Awas Modus! Pura-pura Minta Tolong Ternyata Maling Motor

Terduga pelaku pencurian sepeda motor dengan modus minta tolong. (Inside Lombok/Istimewa)

Lombok Tengah (Inside Lombok)- Masyarakat di Kabupaten Lombok Tengah diminta mewaspadai aksi pencurian sepeda motor dengan modus minta tolong. Seperti yang terjadi di wilayah Kecamatan Kopang.

Pelakunya adalah seorang pemuda pengangguran inisial SH (29) warga Desa Montong Terep, Kecamatan Praya.

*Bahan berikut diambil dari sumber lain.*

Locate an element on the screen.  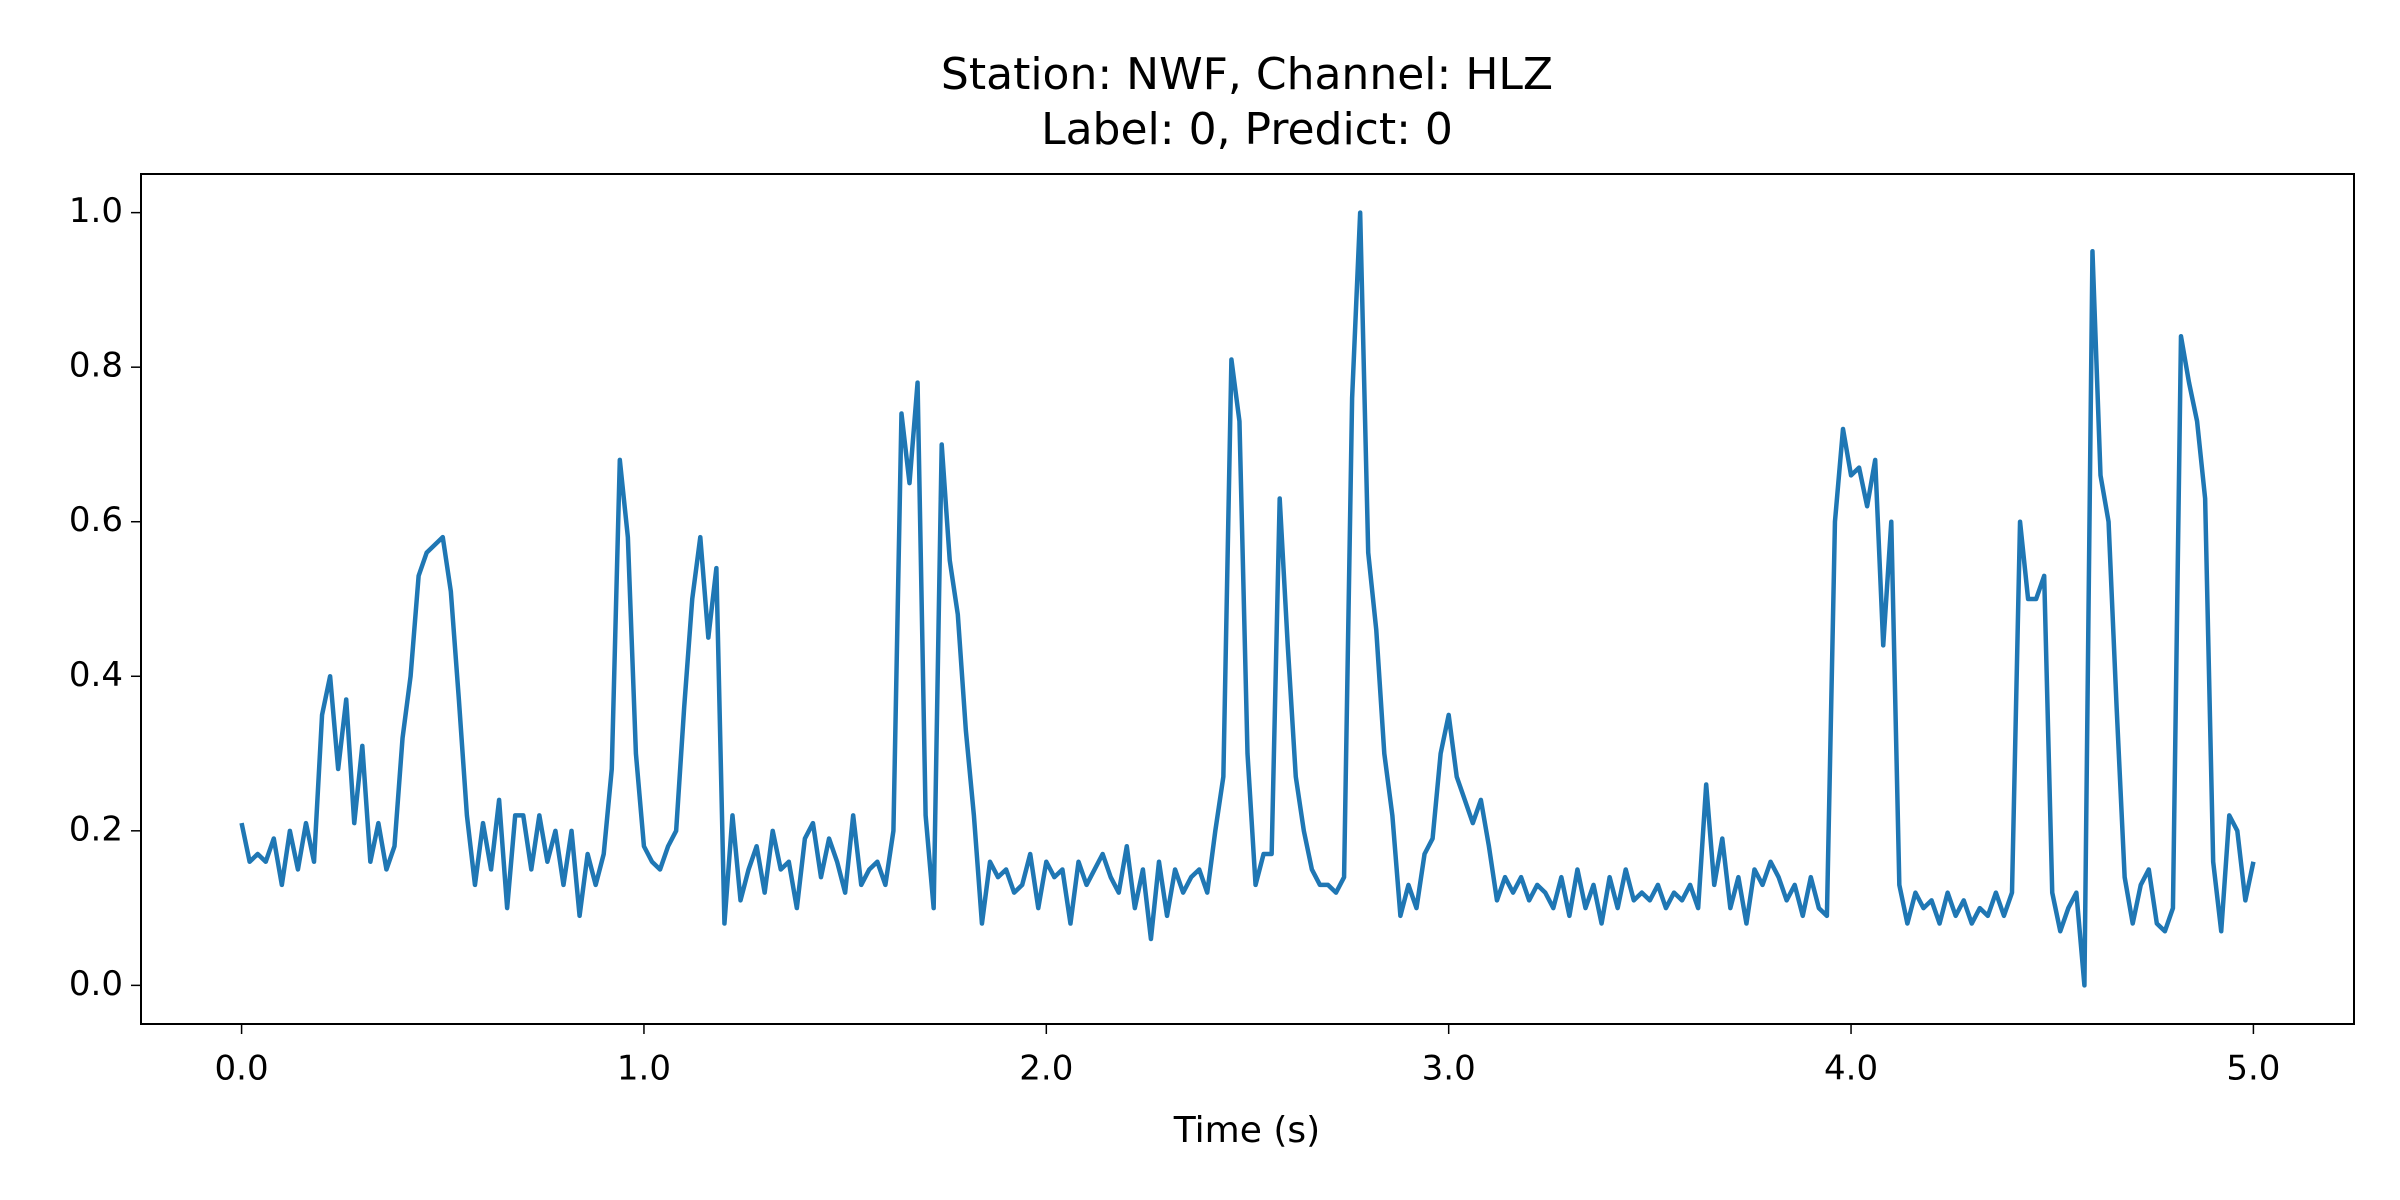
y-tick-label: 0.0 is located at coordinates (96, 984).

Dia harus mendekam di dalam penjara setelah ditangkap oleh anggota Satreskrim Polsek Kopang, Rabu (5/8/2020) kemarin. Pria tersebut nekat melakukan tindak pidana pencurian sepeda motor di wilayah Kecamatan Kopang.

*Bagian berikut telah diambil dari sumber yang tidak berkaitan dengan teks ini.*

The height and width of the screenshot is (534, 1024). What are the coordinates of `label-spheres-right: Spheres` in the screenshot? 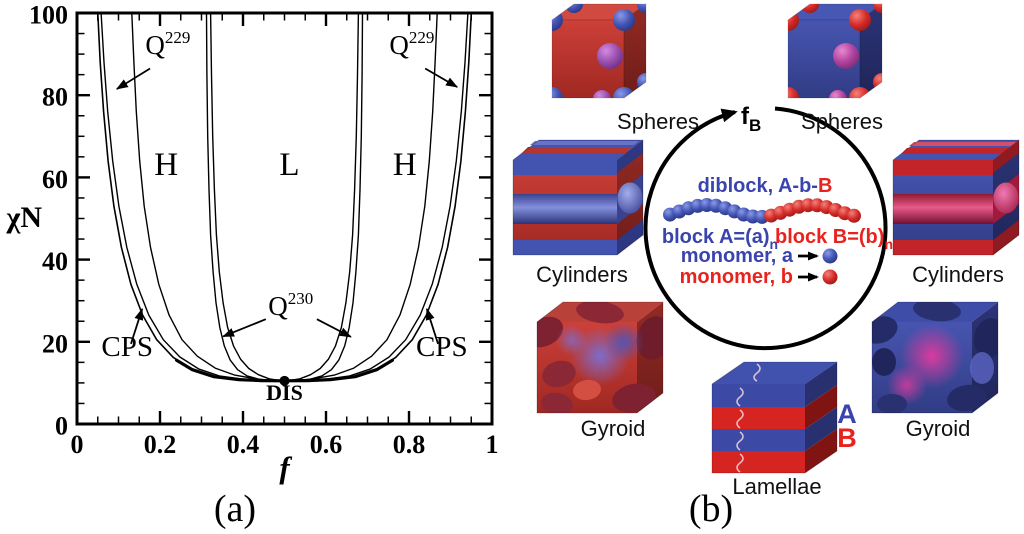 It's located at (842, 122).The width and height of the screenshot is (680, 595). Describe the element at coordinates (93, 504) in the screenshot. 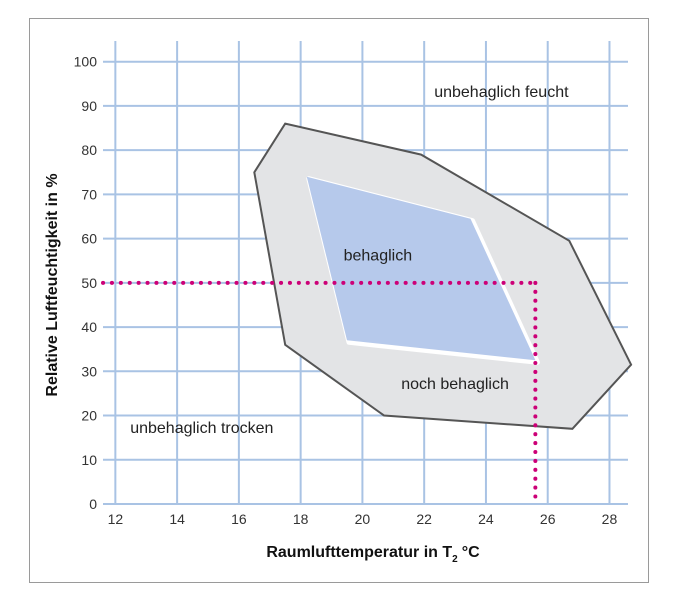

I see `y-tick-label: 0` at that location.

Kapolsek Kopang, AKP Suherdi, Kamis (6/8/2020) mengatakan, kejadian pencurian yang dilakukan pelaku itu terjadi pada bulan April 2020 lalu, dimana pada saat itu korban bernama Muhammad Heri (21) warga Desa Monggas yang menggunakan sepeda motor disetop oleh pelaku.

Kemudian pelaku meminta korban mengantarnya ke Desa Montong Terep, setelah sampai di Tempat Kejadian Perkara (TKP) pelaku meminta korban untuk berhenti dan pelaku turun dengan alasan untuk menunggu temannya.

“Saat korban ikut turun dari kendaraannya, pelaku langsung menghidupkan sepeda motor korban dan membawanya kabur,” jelasnya.

Atas kejadian itu, korban langsung melapor kepada pihak kepolisian. Selanjutnya anggota melakukan penyelidikan dan berhasil menangkap pelaku saat melakukan aksi yang sama di wilayah Desa Bodak Kecamatan Praya.

“Dengan modus meminjam sepeda motor, tetapi korban merasa curiga, sehingga membuntuti pelaku dan akhirnya ditemukan di Narmada”,katanya.

Selanjutnya korban meminta bantuan ke Polsek Narmada untuk mengamankan terduga pelaku. Polsek Narmada kemudian menghubungi Polsek Praya.

“Dan setelah diintrogasi pelaku mengaku pernah melakukan tindak pidana di wilayah hukum Polsek Kopang”,jelasnya.

Atas hal itu, anggota Polsek Praya mengamankan terduga pelaku ke Polsek Kopang.

“Pelaku telah diamankan di Polsek Kopang untuk proses hukum lebih lanjut,”ujarnya.